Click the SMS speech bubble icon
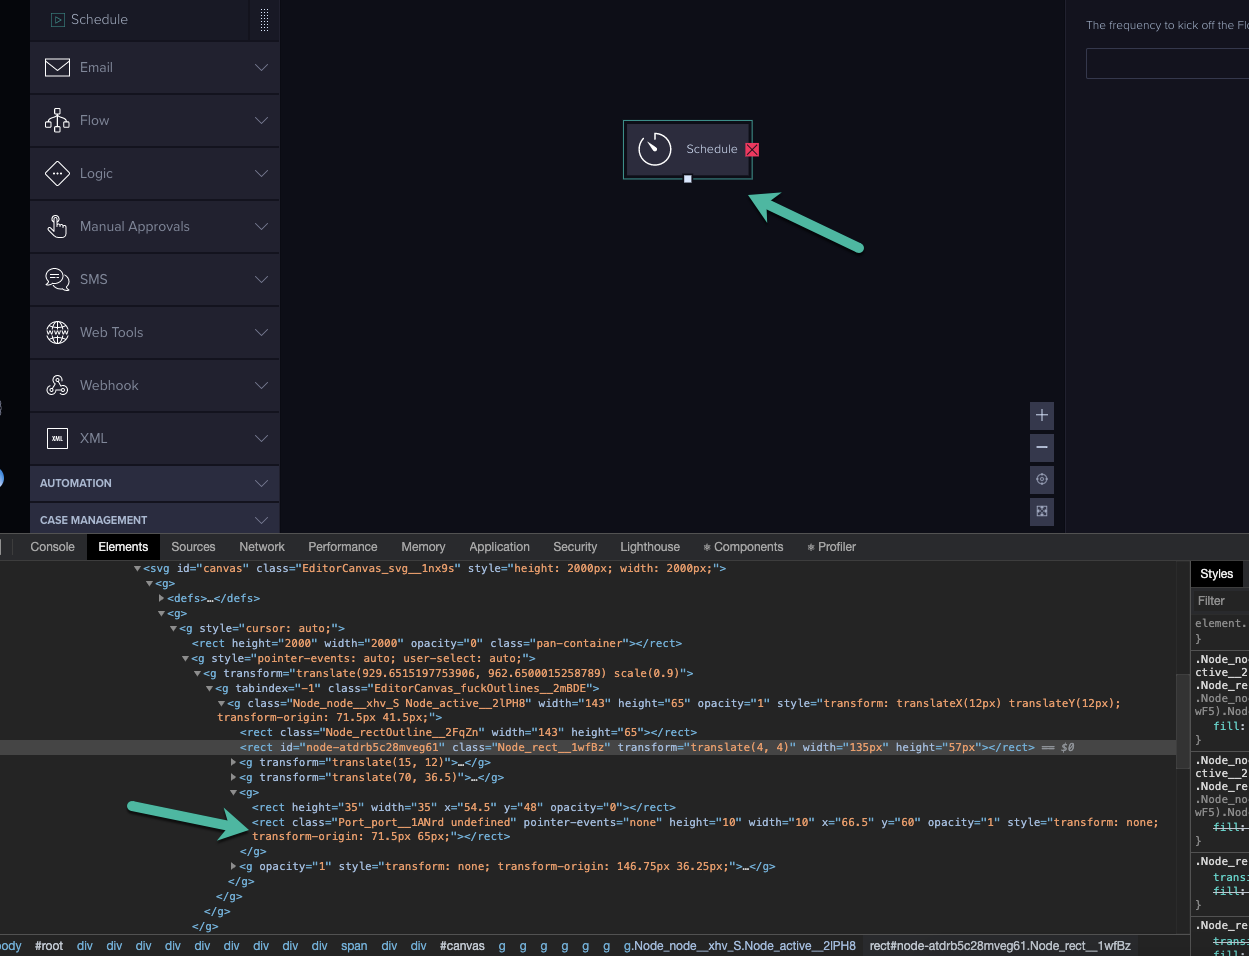1249x956 pixels. tap(57, 279)
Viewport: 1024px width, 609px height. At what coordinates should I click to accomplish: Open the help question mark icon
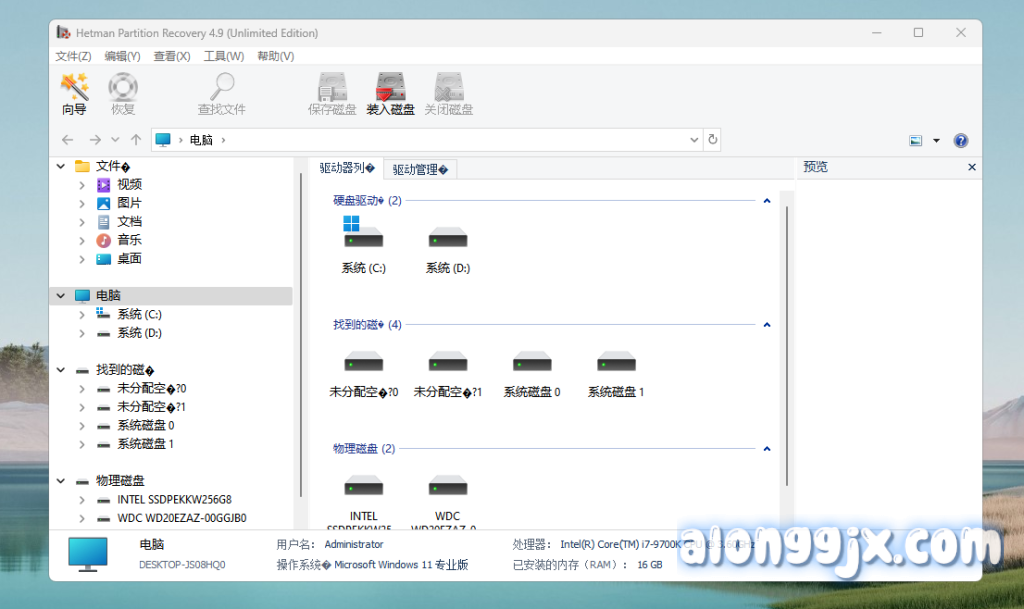pyautogui.click(x=960, y=141)
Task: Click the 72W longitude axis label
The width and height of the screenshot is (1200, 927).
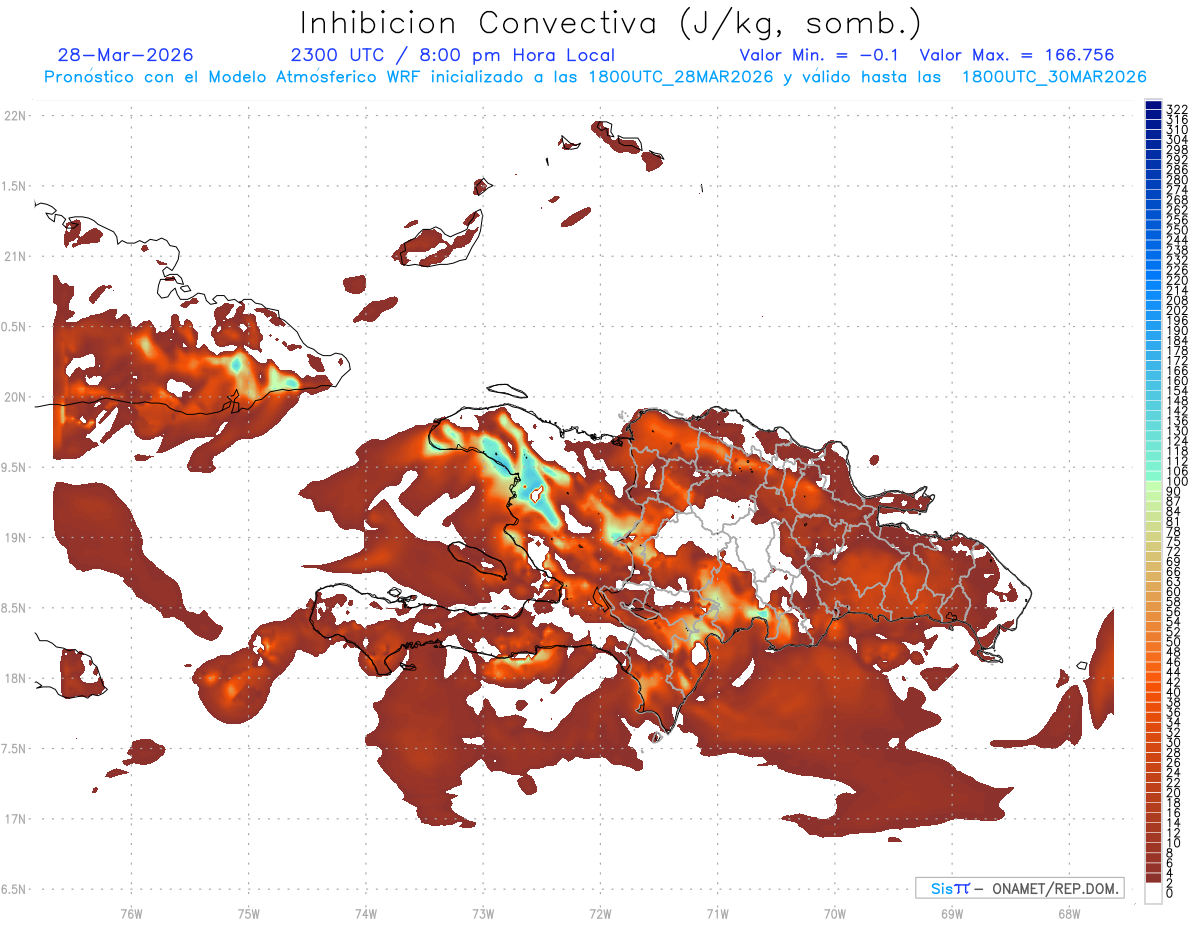Action: click(600, 913)
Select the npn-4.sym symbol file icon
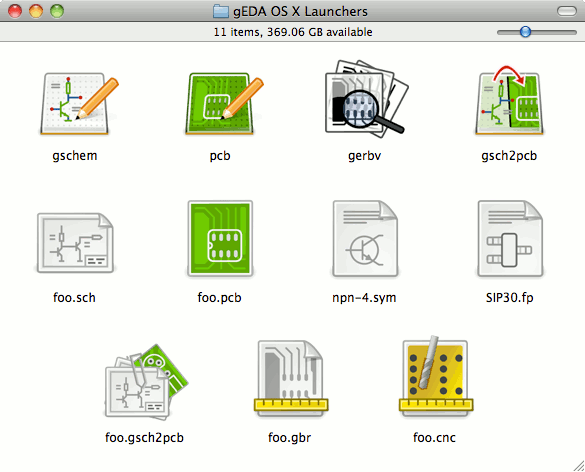Image resolution: width=585 pixels, height=472 pixels. pos(365,238)
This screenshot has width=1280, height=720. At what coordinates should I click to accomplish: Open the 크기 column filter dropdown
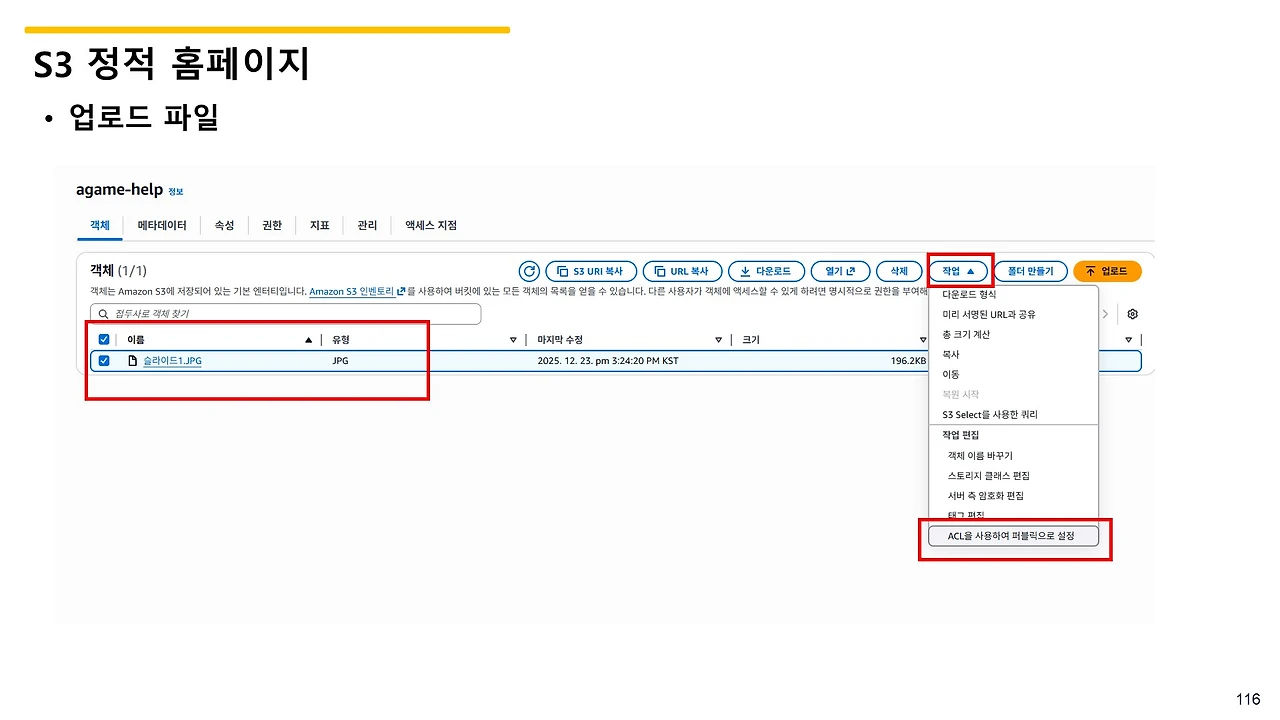click(921, 339)
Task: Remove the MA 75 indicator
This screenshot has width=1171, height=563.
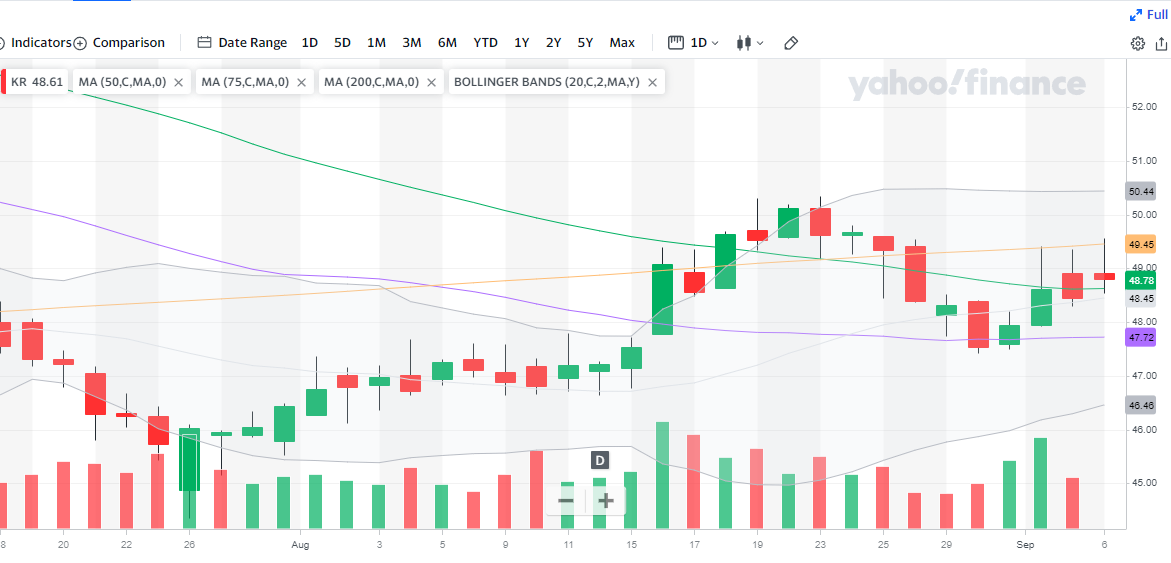Action: (x=302, y=82)
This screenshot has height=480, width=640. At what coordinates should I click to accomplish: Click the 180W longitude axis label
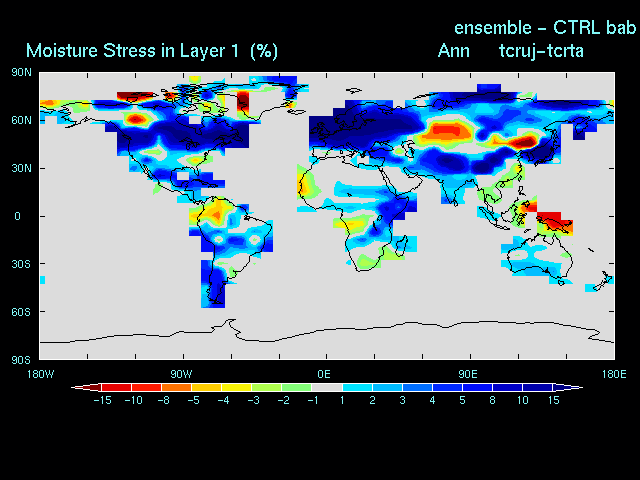pos(39,374)
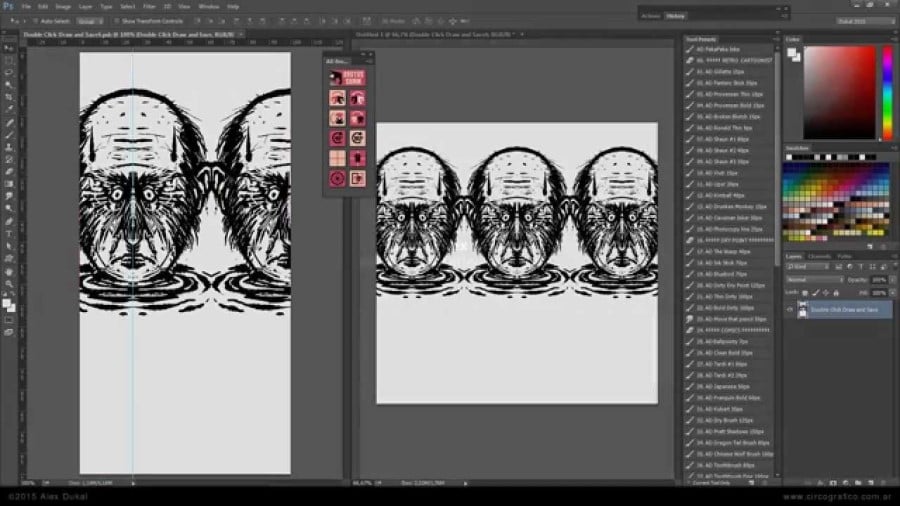Click the foreground color swatch in toolbox
900x506 pixels.
coord(7,301)
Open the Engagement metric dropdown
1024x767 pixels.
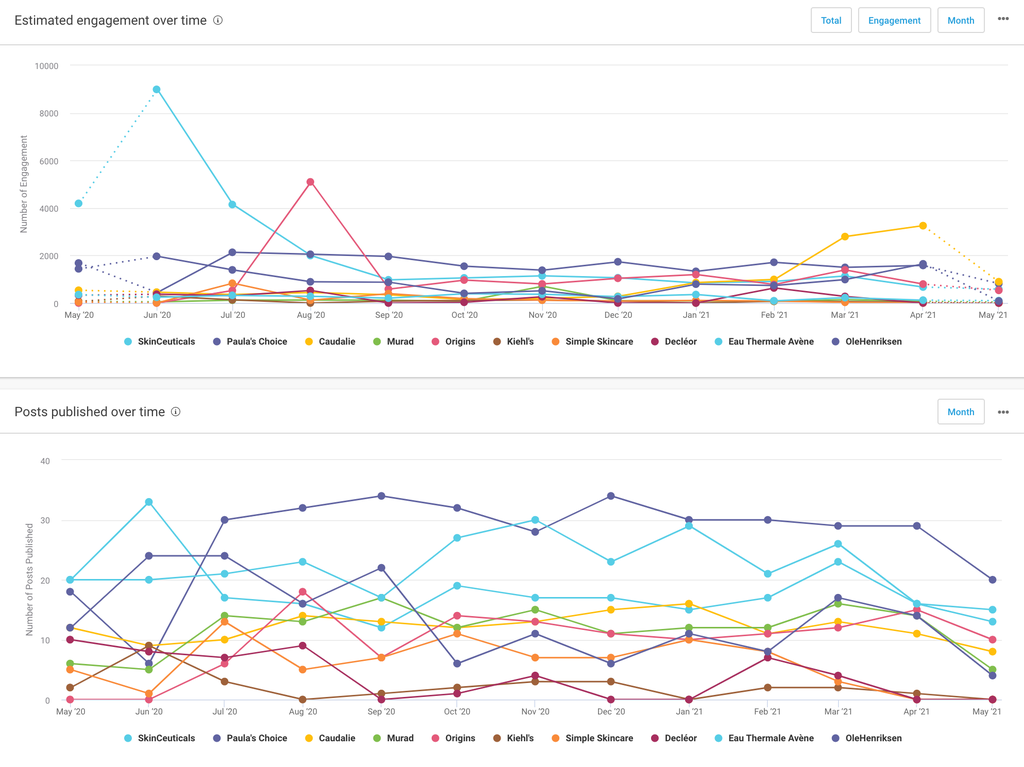894,20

[EXERCISE]
Please return exactly the lines from the one containing "Open the Engagement metric dropdown" through the end of the material above, both ends included, but not the pictures.

[TASK ANSWER]
Open the Engagement metric dropdown
1024x767 pixels.
894,20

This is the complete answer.